Фрагмент текста:
▽

В выборе темы и ритмического рисунка Пастернак 1910 года иногда - вольно или невольно - идет за образцами поэзии, которые были в те годы «на слуху». Так, в начальной строке стихотворения «Опять весна в висках стучится...» могло сказаться влияние Брюсова. Конструкция «Опять...» в начале стиха, безусловно, была и до Брюсова - у Пушкина («Опять увенчаны мы славой...», «Опять я ваш, о юные друзья!..»), у Лермонтова («Опять, народные витии...»), у Тютчева («Опять стою я над Невой...»). Но актуализовал этот прием Брюсов, у которого насчитывается около 23 стихотворений, начинающихся с «Опять...». В 1922 году Брюсов напишет «Домового», где проявились экспрессивные возможности четырежды повторенного опять: «Опять, опять, опять, опять / О прошлом, прежнем, давнем, старом, / Лет тридцать, двадцать, десять, пять / Отпетом, ах! быть может, даром!»

△

Исходные данные:
▽

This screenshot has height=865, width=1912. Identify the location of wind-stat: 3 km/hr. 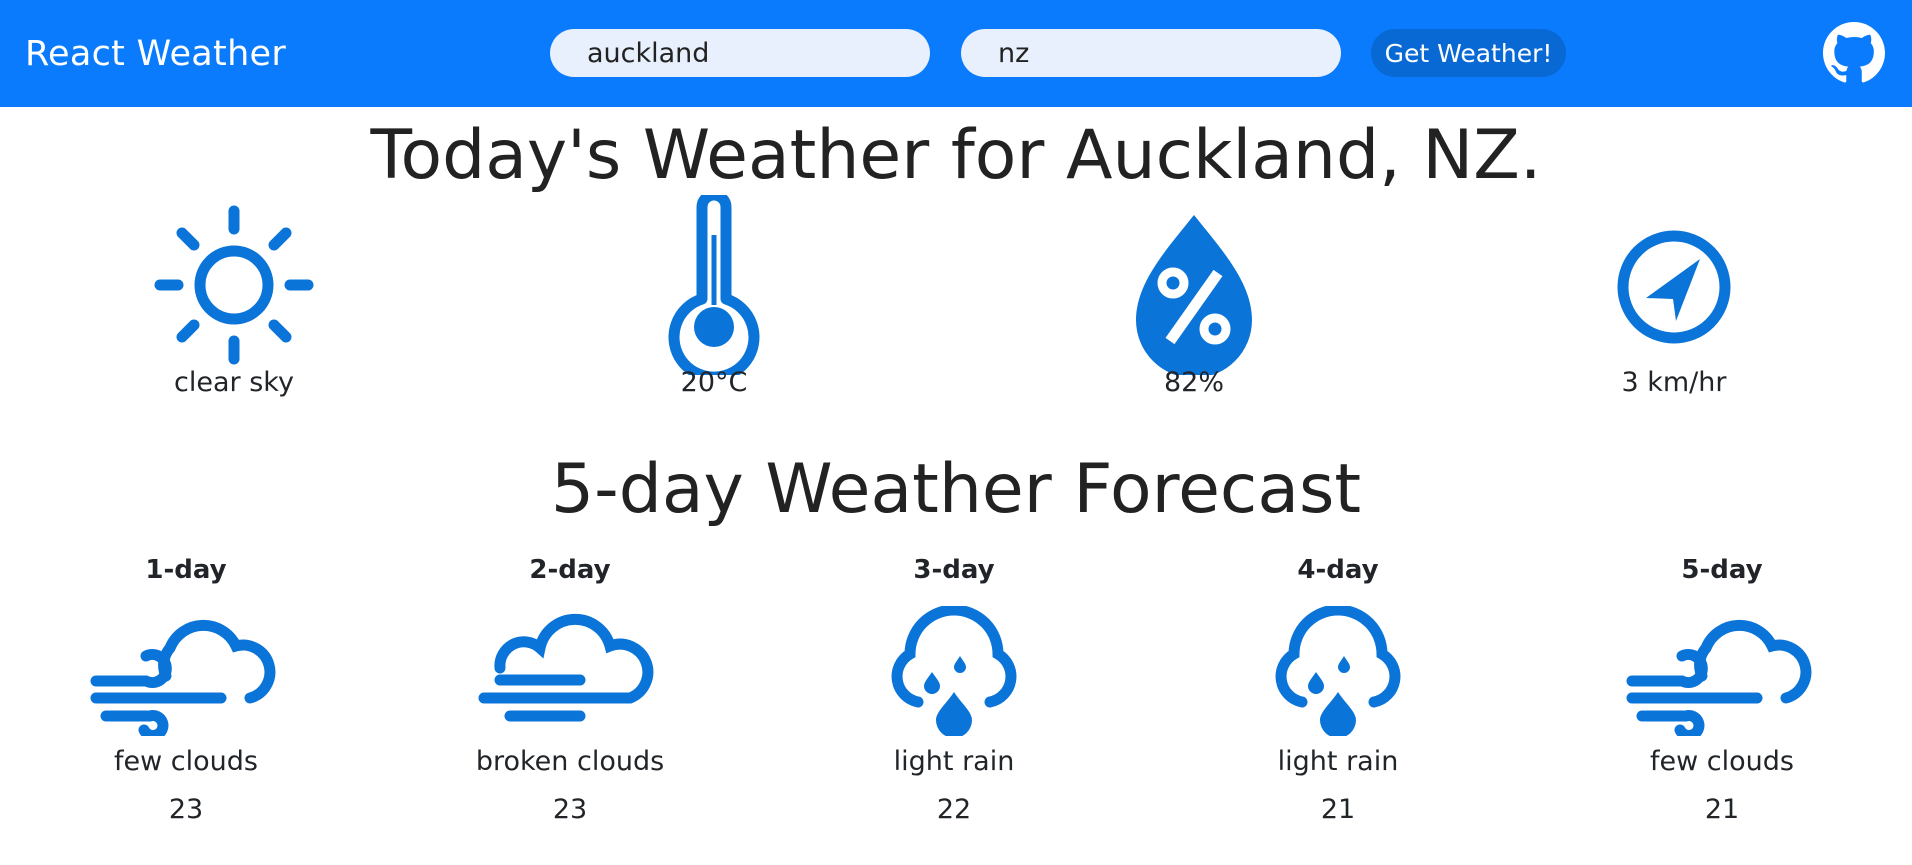
(1674, 296).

△

Задание 1: Сколько стихотворений Брюсова, начинающихся с «Опять...», насчитывается по словам фрагмента текста?
Задание 2: У каких поэтов, по словам фрагмента текста, конструкция «Опять...» в начале стиха встречалась до Брюсова? Назовите всех.

Поле ответа 1: Около 23 стихотворений.

Поле ответа 2: Пушкин, Лермонтов, Тютчев.